En Égypte, la lutte des travailleurs du textile pour un salaire décent

Les employés d’une usine de vêtements dans le delta du Nil, en grève depuis un mois, ont progressivement repris le travail, le jeudi 19 septembre. Ils réclamaient l’application du revenu minimum, instauré ce printemps par le président égyptien Abdel Fattah Al-Sissi. Ils n’ont obtenu qu’une augmentation partielle, mais ils font face à une répression inédite dans un contexte économique irrespirable.

L'image montre un groupe de femmes, vraisemblablement en train de discuter ou de manifester. Elles portent des vêtements traditionnels et des foulards. Le fond est dominé par une teinte orange, ce qui crée un contraste avec les silhouettes des femmes. Leur expression semble sérieuse, et l'ensemble de l'image évoque une atmosphère de solidarité ou de revendication.
Égypte, région de Gharbiya. Travailleuses de Samnoud Textiles
DR

Carrure de lutteur sous son bleu de travail, avant-bras gros comme des tonneaux et voix caverneuse, Hisham El Bana semble tout droit sorti d’un roman d’Émile Zola sur la condition ouvrière. Pourtant rien ne l’y prédestinait. Titulaire d’un master en droit, c’est par défaut qu’il a commencé à travailler en tant que technicien chimique pour l’entreprise Samnoud Textiles, il y a 31 ans. Dans cette usine située dans la région de Gharbiya, au cœur du delta du Nil, il s’occupe de la teinture des vêtements qui seront ensuite écoulés en Égypte, en Turquie ou en Russie.

» **Consigne de travail 1**: D'après le texte sur les ouvriers du textile égyptiens, depuis combien d'années Hisham El Bana travaille-t-il chez Samnoud Textiles ?
» **Consigne de travail 2**: Poursuivez le texte sur les ouvriers du textile égyptiens à partir de sa dernière phrase.
Les lignes qui viennent ensuite forment un matériau distinct du texte fourni.

» **Liste des données**:
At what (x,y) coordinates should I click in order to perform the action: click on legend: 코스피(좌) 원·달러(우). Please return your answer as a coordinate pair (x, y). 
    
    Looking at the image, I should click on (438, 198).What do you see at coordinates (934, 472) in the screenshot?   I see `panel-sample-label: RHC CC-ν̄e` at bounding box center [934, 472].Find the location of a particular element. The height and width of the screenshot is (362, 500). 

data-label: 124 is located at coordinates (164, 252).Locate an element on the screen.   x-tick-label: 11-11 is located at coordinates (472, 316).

» **Résultat attendu 1**: Depuis 31 ans.

» **Résultat attendu 2**:
Grâce à son ancienneté, il figure parmi les ouvriers les mieux rémunérés de l’usine, avec 3 500 livres par mois, soit 64,80 euros. Mais ce revenu ne permet pas de rivaliser avec l’inflation galopante. « Rien qu’en transports pour me rendre à l’usine, je débourse au moins 600 livres (11,1 euros) par mois. À cela s’ajoutent le loyer, les fournitures scolaires des enfants et la nourriture », énumère -t-il. En une année, le prix des denrées de base a au moins triplé : il faut désormais compter 35 livres (0,65 euro) le kilo de tomates, 50 (0,93 euro), celui de bananes et 160 (près de 3 euros) celui de poulet. Dans ces conditions, impossible de subvenir aux besoins de sa famille, même en additionnant à son salaire celui de son épouse.

Une situation insupportable : « Je suis brisé, et je préfère être en prison plutôt que mes trois enfants me voient ainsi », explique-t-il en marge d’une conférence de presse organisée au Caire par plusieurs syndicats. Hisham El Bana parle en connaissance de cause. Il vient de passer 18 jours en détention, dans une cellule de 20 mètres carrés, entassé avec 25 autres détenus, sans lits ni matelas. Son crime ? Avoir lancé le 17 août 2024 un mouvement de grève à Samnoud Textiles pour réclamer la mise en place du salaire minimum de 6 000 livres (111 euros).

« J’avais l’impression d’être Ben Laden ! »

Cette mesure avait été décidée par le président Abdel Fattah Al-Sissi en avril 2024, à la suite déjà d’une mobilisation ouvrière1. Les 7 000 employés de l’usine voisine de Malhalla s’étaient alors mis en grève pour exiger que la mesure similaire annoncée pour le secteur public en février soit également appliquée au secteur privé2. Ils avaient obtenu gain de cause, mais cette revalorisation salariale n’est que partiellement mise en place depuis son entrée en vigueur officielle, le 15 mai.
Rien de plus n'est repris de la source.